As Steve Benen recently wrote for MaddowBlog:
"Trump tried and failed to deliver an infrastructure package, while Biden succeeded on the issue. ... Trump tried and failed to deliver record job growth, while Biden succeeded on the issue. Trump even endorsed penalties for stock buybacks, while Biden succeeded on the issue. For the former president, the problem is not just that Biden has succeeded while Trump failed, it’s also that Biden succeeded where Trump failed."
Read Steve's full story below:
Apparently people respond to ‘ultra-MAGA.’ I’m still not convinced.
Back in May, Biden unveiled his new label for the hardcore supporters who still look to Donald Trump for leadership: “ultra-MAGA Republicans.” It’s not exactly the most natural sounding of phrases, but that makes sense considering it was essentially grown in a lab.
The Washington Post reported at the time that Biden adviser Anita Dunn had spent six months on a research project with the Center for American Progress Action Fund to see what attacks on Republicans resonated with voters. And it turns out that in “battleground areas, more than twice as many voters said they would be less likely to vote for someone called a ‘MAGA Republican’ than would be more likely,” the Post reported. (Biden threw in the “ultra” himself to “give it a little extra pop,” according to then-press secretary Jen Psaki.)
Biden’s speech tonight represents his attempt to center that framing as midterm season kicks into high gear. It’s been tough to find polling that has measured how voters have responded to the “MAGA Republican” push so far. But it feels likely that in the next few days, we’ll see new data released that quantifies whether Americans think the term is a winner this fall or sounds like an awkward and/or try-hard catchphrase.
Republicans shouldn’t take Biden's bait
According to Bloomberg’s Nancy Cook, the Biden White House is doing whatever it can to ensure that voters aren’t spending much time thinking “about the complicated state of the economy.” Toward that end, an administration-wide effort to substitute voters’ economic anxiety with anxiety over the fragile state of American democracy is underway.
Biden’s prime-time address will contribute to this effort. The president is likely to echo themes he has touched on in recent speeches, in which he has exhorted voters to “literally save democracy again.” The campaign to exhume Donald Trump from his political tomb and put him on the ballot in November failed in 2021 — Terry McAuliffe did his level best — but Republicans were not inclined to play along last year. Today, it’s a different story.

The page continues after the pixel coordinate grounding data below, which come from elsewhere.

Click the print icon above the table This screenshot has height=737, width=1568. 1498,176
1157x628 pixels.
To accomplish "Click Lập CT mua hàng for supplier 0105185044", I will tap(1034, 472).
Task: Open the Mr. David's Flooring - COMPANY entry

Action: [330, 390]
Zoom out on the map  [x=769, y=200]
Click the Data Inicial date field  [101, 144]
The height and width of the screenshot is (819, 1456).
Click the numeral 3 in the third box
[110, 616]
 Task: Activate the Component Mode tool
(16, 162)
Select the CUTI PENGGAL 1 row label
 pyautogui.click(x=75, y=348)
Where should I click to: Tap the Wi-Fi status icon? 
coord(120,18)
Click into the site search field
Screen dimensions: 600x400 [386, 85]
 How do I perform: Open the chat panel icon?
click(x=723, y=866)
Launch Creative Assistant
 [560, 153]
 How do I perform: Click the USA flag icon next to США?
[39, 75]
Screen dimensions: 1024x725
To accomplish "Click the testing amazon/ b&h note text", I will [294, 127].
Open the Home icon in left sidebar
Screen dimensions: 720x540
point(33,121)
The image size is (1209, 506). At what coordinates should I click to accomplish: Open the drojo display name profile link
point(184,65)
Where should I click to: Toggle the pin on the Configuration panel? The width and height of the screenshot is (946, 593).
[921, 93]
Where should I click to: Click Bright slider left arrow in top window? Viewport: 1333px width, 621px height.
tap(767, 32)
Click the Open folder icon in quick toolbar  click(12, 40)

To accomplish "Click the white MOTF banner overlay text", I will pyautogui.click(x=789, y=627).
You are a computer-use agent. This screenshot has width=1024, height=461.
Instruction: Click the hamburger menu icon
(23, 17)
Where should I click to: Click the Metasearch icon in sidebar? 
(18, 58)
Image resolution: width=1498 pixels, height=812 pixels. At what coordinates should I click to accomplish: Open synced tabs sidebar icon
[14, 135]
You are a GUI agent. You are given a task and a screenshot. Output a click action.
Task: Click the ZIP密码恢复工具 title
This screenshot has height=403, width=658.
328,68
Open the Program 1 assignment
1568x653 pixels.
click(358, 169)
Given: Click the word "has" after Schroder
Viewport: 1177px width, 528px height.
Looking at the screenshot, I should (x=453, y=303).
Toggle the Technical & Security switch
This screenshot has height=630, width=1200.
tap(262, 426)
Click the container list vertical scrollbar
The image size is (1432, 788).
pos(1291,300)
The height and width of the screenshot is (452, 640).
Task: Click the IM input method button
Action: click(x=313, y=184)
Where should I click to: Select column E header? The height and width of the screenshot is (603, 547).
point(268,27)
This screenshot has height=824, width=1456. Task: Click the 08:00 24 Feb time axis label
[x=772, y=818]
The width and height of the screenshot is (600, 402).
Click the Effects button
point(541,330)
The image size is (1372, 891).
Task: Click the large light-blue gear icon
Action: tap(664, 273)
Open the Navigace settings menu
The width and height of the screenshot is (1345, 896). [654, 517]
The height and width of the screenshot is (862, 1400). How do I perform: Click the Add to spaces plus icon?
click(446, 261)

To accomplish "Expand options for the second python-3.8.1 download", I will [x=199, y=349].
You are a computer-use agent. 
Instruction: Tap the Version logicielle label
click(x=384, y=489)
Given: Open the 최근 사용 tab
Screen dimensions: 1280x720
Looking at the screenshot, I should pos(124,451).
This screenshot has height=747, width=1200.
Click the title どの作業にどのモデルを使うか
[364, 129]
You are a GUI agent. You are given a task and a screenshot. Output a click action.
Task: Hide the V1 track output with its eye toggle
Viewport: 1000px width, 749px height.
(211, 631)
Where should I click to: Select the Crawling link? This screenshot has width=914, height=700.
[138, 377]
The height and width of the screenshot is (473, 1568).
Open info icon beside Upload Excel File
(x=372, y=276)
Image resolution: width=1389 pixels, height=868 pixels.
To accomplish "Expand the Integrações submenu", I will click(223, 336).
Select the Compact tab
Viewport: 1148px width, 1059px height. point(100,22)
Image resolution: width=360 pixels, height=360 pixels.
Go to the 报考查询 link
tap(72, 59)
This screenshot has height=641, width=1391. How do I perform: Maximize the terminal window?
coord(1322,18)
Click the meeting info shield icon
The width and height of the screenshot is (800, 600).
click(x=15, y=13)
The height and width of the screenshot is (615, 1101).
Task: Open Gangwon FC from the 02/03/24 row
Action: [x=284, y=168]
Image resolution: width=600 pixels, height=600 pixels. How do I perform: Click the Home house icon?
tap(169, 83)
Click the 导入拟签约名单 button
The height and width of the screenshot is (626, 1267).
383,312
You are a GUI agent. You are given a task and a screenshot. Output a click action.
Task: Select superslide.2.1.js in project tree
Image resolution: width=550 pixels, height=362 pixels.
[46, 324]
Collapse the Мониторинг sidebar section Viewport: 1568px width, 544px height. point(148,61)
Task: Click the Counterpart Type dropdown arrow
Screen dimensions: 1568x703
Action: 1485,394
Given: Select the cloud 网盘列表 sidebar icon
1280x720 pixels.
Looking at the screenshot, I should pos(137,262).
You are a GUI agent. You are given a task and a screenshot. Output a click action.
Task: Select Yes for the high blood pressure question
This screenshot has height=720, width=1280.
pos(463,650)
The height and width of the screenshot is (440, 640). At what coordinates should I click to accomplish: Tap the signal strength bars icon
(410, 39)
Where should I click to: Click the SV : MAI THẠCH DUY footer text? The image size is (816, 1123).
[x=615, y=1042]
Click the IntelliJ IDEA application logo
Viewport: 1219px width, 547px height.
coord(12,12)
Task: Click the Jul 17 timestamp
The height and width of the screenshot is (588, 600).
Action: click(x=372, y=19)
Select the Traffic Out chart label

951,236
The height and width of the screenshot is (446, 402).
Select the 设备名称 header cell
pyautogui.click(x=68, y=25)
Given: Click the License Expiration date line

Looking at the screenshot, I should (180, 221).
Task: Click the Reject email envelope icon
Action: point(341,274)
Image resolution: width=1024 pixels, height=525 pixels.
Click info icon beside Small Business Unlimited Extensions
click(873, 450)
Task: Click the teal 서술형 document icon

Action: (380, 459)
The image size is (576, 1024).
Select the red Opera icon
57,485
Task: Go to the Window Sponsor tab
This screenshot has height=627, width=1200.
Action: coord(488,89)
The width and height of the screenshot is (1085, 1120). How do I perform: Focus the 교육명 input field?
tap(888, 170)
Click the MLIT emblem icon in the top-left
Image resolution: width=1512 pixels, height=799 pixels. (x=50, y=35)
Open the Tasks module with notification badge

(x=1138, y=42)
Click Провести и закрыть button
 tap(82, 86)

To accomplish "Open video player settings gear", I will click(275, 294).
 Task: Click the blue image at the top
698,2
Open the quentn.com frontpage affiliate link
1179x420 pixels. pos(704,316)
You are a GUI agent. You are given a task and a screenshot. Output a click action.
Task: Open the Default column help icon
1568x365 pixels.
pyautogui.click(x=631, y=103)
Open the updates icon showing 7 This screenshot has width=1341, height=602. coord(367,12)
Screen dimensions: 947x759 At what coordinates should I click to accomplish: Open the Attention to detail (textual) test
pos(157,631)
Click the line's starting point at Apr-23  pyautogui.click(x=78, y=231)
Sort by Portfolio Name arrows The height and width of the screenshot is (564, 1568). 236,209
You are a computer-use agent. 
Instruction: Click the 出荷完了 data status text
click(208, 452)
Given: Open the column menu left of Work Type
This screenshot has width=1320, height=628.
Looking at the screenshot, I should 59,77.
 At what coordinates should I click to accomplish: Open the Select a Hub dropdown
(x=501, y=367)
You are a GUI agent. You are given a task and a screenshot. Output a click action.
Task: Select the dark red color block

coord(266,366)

If Biden uses his prime-time perch to again accuse the Republican Party of serving as a stalking horse for authoritarianism, Republicans will be tempted to accept his premise. The cathartic reply to Biden’s calumny will be to defend the honor of their party, their voters and their great leader in exile. A more adroit approach would be to pivot off Biden’s attempt to transform the 2022 midterms into a “choice election” and remind voters why they soured on unified Democratic governance in the first place.
The GOP wasted a precious month expending their political capital defending Trump from what may yet be a perfectly justified legal action, and now they’re on the ropes. The GOP can use Biden’s speech as an opportunity to go back on offense. Whether the former president will let his party get away with political best practices like that is, however, another story.